The problem with book festivals is that they are trying to turn what is intrinsically an armchair activity into an "event" for popular-populist consumption. Poetry can be read aloud, and, indeed, a great deal of rap and other modern genres are meant to be performance art.
But with traditional poetry, I would personally prefer to lie in bed, slouch in an armchair (legs over the armrest), or sit on a bench in the park, and read the poems silently to myself, rather than have someone else's interpretation thrust upon me. I especially hate it when poets put on funny "poetic" voices when reading to an audience.

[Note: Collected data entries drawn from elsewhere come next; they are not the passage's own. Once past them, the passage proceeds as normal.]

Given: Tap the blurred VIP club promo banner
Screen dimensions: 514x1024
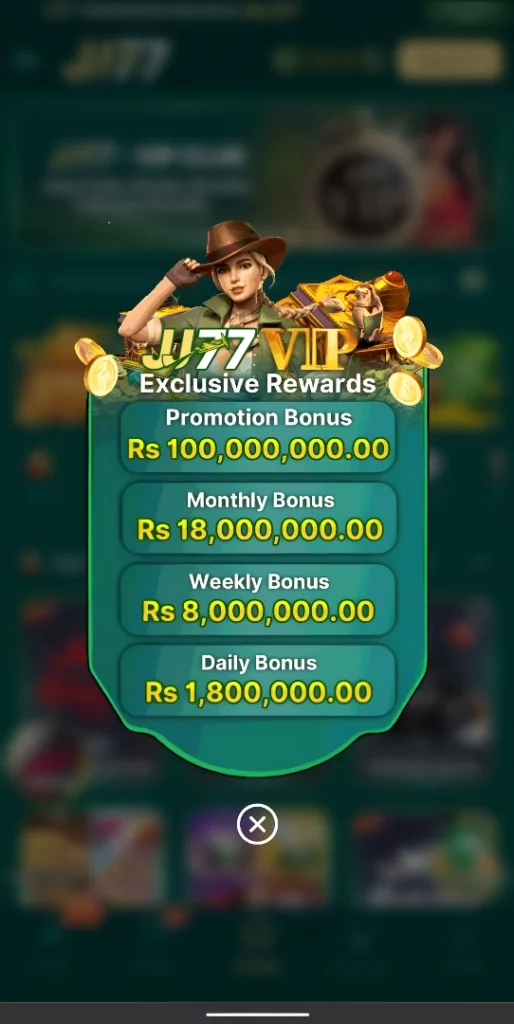Looking at the screenshot, I should pyautogui.click(x=257, y=175).
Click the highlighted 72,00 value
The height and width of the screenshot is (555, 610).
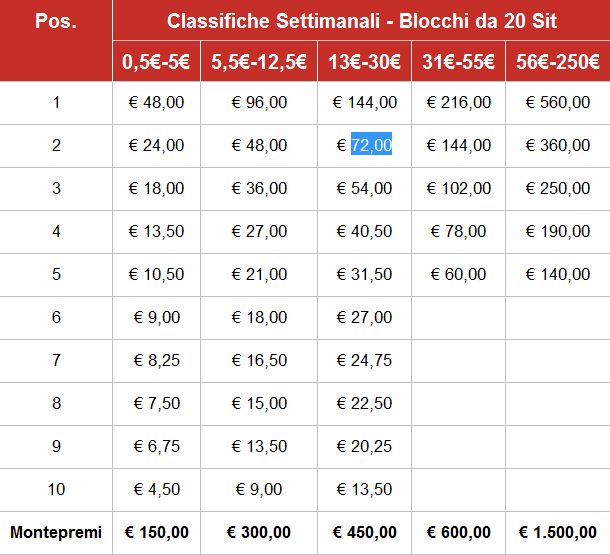(371, 146)
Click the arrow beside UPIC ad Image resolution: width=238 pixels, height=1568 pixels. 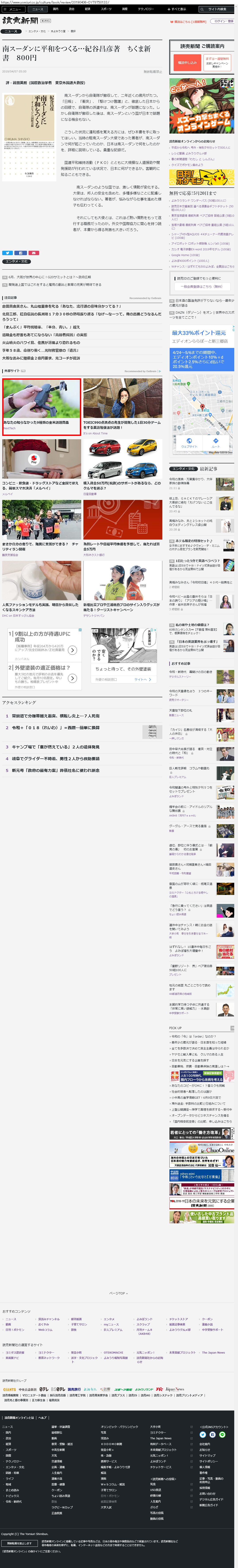[72, 650]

Another act of great stupidity perpetrated by the performance-enhancers is having people read in a foyer, corridor, or in the middle of a bustling book fair. People are pushing past, trying to get to stalls, book tables, stands, the lavatory, or the eats & drinks counter. And all the while the poor poet is trying to speak engagingly and with feeling. This is a pseudo-intellectual activity, merely going through the motions of being cultured by having an outer show of such. Unless you can shout down the noise, as Ian McMillan can no doubt do, this is just an exercise in rubbing shoulders with culture.
If you go to a classical music concert you sit on your behind, shut up, and let them play Mahler or Bach; you get pissed in the interval. If you go to a folk concert, you listen, then join in the singsong; you get pissed quietly or singingly. If you go to a rock concert, you can get pissed as noisily as you like, as the music is so deafening that it doesn't matter a bugger whether you yell into the ears of your friends. Once the trendies started trying to "do poetry" in rock concert style, something was lost.
First the bards of yore, then the silent reading of poetry (something learnt over centuries starting with the late Romans, perhaps), and now the push and shove of the drink-spilling classes in the glass-walled, imitation marble-floored foyer. Something has definitely been lost: common sense and a respect for real culture.